Addressing key issues of Climate Change, Water Scarcity, and Child Protection on World Responsible Tourism Day 2013

Published on : Thursday, November 7, 2013

wtm-world-responsible-tourism-day-2013Perhaps the most important comment of the largest day of responsible tourism action in the world – World Responsible Tourism Day – was the last one, made by WTM’s Responsible Tourism Advisor Harold Goodwin as he closed the debate on water. He observed that far more people were in the audience for marketing responsible tourism, than turned up to the three events addressing Climate Change, Water Scarcity, and Child Protection. But, he told everyone: “Tui won the overall Responsible Tourism award this year precisely because they had the courage to take on an issue like Child Protection and put in the mainstream.”
Earlier, Simon Press, Senior Exhibition Director of WTM, opened World Responsible Tourism Day with a reminder that not only is the London event the largest responsible tourism initiative in the world, it is also supported by actions taking place all around the planet, and declaring: “Responsible Tourism should be in every boardroom.”
The opening event was a roundtable on tourism and carbon pollution, chaired by BBC HARDtalk’s Steven Sackur, and which Press called: “The key issue for the industry.” Johan Lundgren, Deputy Chief Executive of Tui Travel claimed it wasn’t just a matter of doing the right thing, that it made business sense. “Cutting carbon emissions increases our competitive advantage and saves us millions,” he said. He also criticised long term sustainability and emissions targets as being too easy to ignore, stating “Targets need to be for short term, to incentivise organisations and penalise bad behaviour.”
Marthinus van Schalkwyk, Minister of Tourism for South Africa, said: “It is indefensible that we continue to conduct ourselves as we did in the past,” but added that it was essential for developing countries not to be penalised for damage that was mostly the fault of richer countries like the US.
There was little agreement on whether taxes could provide the solution, with Jumeirah Group CEO Johan Lundgren commenting: “Have you ever seen a government that spends the tax its raises on the things it needs to be spent on?”
The other major debate of the day was on water, with the motion being: “This house believes that the tourism industry will not do enough to achieve appropriate reductions in water usage without regulation by national governments.”
Richard Reed from Prestige Purchasing brought vital perspective from outside tourism, revealing that according to Accor, 86 per cent of hotel water use is in food and drink, once you include embedded water.
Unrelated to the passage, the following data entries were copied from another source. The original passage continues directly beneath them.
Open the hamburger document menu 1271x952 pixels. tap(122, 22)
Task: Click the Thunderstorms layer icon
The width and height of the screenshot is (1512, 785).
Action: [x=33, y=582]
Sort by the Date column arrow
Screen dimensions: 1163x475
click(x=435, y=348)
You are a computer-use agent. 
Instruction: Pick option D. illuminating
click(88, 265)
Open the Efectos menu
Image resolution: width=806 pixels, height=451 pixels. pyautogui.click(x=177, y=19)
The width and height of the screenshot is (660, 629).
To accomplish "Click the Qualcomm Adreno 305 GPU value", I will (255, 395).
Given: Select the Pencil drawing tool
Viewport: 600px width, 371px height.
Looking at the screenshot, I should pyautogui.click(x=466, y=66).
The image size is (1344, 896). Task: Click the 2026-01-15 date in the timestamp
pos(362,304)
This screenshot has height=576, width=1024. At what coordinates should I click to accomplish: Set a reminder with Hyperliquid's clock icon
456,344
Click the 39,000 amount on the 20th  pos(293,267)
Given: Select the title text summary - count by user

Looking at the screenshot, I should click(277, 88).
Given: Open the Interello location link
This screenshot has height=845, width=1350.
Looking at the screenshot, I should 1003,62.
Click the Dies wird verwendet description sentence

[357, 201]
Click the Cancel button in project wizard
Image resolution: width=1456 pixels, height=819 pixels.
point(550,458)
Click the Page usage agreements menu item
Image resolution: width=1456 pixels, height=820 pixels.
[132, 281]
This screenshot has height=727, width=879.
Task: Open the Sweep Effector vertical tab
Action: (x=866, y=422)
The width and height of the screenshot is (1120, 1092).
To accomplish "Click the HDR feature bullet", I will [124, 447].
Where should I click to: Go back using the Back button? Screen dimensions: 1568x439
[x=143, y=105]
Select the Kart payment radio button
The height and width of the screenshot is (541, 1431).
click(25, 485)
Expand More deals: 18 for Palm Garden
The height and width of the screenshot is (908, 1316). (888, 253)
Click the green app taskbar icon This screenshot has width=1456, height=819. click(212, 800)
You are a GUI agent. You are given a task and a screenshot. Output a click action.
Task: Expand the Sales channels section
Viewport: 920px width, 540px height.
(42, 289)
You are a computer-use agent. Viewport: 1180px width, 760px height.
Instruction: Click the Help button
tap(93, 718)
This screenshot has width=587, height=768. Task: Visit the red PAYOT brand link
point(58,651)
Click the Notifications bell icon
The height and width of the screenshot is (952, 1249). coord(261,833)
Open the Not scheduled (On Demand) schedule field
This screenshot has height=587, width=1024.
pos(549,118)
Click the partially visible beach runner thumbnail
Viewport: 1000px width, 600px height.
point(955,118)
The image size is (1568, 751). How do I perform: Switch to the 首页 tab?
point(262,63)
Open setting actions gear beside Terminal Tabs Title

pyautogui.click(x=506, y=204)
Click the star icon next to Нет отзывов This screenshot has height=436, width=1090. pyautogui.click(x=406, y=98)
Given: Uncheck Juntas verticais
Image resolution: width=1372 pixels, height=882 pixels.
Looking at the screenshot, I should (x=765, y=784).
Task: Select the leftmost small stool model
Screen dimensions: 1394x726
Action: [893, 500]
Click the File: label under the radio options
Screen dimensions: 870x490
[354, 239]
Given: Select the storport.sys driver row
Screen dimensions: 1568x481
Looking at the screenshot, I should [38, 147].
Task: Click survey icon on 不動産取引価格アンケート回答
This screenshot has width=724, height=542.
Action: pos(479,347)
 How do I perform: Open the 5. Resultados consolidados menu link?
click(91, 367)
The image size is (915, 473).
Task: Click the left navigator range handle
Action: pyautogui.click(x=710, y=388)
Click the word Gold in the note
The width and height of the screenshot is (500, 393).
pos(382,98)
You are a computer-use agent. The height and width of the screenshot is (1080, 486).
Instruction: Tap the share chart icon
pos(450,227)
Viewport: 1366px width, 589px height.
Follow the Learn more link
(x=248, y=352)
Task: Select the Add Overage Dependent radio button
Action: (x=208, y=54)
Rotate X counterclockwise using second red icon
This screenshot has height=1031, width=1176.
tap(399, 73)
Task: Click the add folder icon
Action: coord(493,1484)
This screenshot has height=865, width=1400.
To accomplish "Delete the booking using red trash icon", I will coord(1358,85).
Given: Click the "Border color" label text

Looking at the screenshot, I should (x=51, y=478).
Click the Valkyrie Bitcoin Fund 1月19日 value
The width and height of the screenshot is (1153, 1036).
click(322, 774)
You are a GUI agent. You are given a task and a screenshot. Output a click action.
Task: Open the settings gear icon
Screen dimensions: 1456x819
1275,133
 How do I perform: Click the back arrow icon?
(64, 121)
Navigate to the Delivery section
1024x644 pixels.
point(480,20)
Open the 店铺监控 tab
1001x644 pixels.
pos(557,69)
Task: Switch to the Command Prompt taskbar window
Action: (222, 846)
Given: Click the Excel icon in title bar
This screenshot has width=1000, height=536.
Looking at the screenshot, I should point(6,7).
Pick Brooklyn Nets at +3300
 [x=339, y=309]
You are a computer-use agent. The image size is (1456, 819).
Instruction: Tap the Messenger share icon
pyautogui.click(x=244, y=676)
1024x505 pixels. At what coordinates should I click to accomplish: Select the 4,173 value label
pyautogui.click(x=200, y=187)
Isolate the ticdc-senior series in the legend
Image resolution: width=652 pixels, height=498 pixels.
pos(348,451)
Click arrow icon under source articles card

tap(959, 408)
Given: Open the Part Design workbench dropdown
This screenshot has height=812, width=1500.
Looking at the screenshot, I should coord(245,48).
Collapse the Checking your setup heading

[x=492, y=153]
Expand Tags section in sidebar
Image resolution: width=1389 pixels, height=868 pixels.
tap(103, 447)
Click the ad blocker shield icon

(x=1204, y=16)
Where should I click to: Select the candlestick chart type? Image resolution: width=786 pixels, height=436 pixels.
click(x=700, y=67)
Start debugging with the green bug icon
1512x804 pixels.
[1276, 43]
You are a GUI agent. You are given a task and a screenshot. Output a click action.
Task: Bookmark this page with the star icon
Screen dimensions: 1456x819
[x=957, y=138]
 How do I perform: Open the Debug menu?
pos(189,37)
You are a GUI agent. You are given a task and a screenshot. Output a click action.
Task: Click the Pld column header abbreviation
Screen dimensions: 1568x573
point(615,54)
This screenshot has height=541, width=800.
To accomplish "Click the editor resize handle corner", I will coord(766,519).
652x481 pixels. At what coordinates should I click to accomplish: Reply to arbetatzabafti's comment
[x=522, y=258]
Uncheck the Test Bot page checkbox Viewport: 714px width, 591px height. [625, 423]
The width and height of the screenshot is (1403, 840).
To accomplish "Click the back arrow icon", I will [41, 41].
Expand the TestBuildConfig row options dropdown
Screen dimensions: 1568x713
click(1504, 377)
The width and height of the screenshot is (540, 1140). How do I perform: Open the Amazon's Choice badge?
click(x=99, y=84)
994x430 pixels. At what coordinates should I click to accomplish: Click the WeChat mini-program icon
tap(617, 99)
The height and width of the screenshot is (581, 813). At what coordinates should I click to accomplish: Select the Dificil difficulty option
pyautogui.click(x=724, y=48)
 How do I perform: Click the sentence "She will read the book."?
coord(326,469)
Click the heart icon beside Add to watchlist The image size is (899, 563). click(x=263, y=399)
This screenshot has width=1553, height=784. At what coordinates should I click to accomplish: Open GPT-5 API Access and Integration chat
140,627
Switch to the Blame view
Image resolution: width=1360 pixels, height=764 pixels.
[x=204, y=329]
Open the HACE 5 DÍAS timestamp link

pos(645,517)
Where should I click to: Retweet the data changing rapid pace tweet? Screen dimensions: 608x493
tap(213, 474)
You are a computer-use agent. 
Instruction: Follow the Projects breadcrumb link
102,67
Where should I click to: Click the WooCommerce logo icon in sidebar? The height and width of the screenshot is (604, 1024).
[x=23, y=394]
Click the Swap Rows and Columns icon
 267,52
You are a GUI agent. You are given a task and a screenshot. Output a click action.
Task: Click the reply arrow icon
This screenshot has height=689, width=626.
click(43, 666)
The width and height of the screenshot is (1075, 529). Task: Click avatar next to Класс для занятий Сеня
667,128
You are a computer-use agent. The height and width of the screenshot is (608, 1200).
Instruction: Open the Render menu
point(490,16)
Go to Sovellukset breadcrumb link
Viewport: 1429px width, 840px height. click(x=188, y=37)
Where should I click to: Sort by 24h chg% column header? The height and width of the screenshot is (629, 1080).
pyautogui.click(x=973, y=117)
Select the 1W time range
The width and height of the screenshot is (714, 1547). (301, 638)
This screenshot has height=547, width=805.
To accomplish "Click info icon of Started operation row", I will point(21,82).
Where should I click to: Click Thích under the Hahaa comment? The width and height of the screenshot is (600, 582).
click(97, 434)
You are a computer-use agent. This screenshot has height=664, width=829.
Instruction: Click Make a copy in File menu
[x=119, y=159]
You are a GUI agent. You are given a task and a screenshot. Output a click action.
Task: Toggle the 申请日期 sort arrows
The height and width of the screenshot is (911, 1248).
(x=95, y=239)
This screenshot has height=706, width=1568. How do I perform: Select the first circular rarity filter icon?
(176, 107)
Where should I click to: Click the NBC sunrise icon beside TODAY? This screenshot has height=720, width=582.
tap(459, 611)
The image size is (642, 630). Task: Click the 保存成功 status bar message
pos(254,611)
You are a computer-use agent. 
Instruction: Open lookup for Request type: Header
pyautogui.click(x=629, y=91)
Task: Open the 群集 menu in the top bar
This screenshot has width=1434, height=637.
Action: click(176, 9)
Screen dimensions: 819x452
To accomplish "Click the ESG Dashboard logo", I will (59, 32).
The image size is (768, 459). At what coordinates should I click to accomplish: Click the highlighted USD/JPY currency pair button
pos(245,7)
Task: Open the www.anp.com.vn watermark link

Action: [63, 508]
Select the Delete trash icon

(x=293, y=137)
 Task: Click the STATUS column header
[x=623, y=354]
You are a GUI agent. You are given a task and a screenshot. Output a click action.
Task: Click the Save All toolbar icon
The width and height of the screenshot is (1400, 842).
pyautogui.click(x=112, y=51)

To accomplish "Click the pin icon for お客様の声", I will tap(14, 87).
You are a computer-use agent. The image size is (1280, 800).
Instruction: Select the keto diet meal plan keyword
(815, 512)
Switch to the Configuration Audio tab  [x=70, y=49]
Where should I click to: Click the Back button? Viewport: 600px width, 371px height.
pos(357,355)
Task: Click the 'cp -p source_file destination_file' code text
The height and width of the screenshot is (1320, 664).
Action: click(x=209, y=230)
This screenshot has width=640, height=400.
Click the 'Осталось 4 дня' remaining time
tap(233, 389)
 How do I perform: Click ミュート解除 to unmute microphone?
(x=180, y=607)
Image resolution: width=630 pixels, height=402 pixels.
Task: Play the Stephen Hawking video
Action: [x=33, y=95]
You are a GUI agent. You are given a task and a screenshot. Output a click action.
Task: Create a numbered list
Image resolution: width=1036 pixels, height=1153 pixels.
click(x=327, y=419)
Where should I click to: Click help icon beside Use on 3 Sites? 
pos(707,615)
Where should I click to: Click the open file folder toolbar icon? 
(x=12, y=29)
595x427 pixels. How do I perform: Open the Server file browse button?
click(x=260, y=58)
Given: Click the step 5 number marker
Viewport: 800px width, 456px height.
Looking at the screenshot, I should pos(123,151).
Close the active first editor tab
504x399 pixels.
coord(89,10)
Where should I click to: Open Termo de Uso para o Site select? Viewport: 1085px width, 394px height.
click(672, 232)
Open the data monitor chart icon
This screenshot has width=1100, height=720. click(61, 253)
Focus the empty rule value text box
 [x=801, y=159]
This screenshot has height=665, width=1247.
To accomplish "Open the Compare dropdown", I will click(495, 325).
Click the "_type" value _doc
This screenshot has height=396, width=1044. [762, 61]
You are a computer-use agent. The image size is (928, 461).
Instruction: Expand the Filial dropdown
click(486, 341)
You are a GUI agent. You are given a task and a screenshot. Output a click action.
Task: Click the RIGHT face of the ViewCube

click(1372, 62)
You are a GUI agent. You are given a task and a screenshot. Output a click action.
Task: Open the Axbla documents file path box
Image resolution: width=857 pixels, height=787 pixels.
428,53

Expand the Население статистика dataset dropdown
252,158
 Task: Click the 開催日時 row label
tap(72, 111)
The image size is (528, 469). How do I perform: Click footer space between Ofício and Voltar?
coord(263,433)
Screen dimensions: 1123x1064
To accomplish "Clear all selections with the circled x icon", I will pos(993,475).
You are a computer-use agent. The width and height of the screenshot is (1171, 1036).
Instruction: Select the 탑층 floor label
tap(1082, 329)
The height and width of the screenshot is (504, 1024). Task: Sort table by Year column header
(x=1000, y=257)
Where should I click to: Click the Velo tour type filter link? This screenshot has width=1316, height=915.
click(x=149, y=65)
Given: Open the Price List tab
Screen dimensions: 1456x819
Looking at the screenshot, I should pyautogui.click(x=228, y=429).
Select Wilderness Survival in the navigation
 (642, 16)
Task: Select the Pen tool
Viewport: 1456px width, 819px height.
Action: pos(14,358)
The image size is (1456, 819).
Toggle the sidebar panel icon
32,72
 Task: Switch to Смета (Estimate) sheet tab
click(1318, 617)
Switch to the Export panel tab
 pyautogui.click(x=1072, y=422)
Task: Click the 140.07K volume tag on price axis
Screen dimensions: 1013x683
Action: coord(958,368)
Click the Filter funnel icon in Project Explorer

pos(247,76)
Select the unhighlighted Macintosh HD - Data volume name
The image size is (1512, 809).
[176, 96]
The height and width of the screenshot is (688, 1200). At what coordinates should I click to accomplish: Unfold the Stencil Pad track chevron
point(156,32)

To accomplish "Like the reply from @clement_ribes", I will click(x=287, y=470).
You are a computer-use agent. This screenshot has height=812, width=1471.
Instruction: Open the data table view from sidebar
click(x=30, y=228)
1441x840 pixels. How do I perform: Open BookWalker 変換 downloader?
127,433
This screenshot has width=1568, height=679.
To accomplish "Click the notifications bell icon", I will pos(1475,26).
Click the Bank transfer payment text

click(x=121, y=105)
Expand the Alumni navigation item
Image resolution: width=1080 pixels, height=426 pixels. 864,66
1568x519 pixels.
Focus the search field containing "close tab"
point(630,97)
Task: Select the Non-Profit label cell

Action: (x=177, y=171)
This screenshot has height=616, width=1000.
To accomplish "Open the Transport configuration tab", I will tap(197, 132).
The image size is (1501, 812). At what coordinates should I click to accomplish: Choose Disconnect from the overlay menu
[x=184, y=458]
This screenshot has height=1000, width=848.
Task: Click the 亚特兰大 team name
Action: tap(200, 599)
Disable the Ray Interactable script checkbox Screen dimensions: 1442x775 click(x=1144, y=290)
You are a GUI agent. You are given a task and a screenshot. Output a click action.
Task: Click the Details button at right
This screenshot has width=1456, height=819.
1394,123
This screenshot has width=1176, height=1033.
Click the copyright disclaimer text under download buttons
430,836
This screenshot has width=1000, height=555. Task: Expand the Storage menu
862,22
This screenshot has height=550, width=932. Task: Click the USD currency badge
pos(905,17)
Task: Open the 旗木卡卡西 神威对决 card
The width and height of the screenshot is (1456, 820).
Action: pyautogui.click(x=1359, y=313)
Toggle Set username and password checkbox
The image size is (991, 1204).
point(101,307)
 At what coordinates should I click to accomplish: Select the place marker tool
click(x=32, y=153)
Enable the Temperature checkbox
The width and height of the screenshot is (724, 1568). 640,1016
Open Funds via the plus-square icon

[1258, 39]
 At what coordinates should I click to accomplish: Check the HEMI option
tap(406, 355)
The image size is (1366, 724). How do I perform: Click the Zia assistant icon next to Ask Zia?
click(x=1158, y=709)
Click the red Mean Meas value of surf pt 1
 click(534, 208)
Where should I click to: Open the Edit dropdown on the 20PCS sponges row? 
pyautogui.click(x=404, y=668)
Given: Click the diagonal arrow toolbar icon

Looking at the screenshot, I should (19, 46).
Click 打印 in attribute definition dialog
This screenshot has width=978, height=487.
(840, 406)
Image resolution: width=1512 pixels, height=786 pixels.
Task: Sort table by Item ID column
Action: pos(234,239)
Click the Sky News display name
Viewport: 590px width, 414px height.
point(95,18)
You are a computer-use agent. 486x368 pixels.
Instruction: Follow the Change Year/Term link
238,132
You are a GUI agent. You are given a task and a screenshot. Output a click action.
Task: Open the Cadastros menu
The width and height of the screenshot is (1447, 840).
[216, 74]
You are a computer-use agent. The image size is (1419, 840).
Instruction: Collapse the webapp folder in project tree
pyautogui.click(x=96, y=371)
It takes 70 litres of water to grow an apple. 185 litres of water to make bag of crisps. 2400 litres to make a burger, he revealed. But, he said: “Hotels don’t look at embodied water in food products when choosing what suppliers to work with,” adding that the industry’s approach to the water crisis was like “standing on beach looking wrong way when a huge wave comes in.”
Inge Huijbrechts, Vice President Responsible Business, The Rezidor Hotel Group, argued that a better solution than legislation was to incentivise good practice and that: “If we wait for legalisation it will take too long to make changes, and the business case strong enough anyway.” Mark Watson from Tourism Concern disagreed, saying: “Hotels are good at doing things that save them money, like towel washing, but make little effort to lead on sustainability issues otherwise.”
As Harold Goodwin commented in closing the debate, a notable exception was the winner of the overall Responsible Tourism award. TUI Nederland won the prize for its work combatting child sex tourism in Brazil. They have run shocking poster campaigns in Dutch airports, choosing to use the space not to promote their hotels but to highlight the seriousness of the issue. They have also trained 150 vulnerable young children with tourism skills, and half are now working in tourism rather than as prostitutes. Receiving the award, Elise Allart, sustainable development manager, TUI Netherlands, called to the industry as a whole to work with them. “Child sex tourism is a complex issue where root causes need to be addressed to make a difference,” she said. “This is a huge problem and we need huge partners to solve problem.”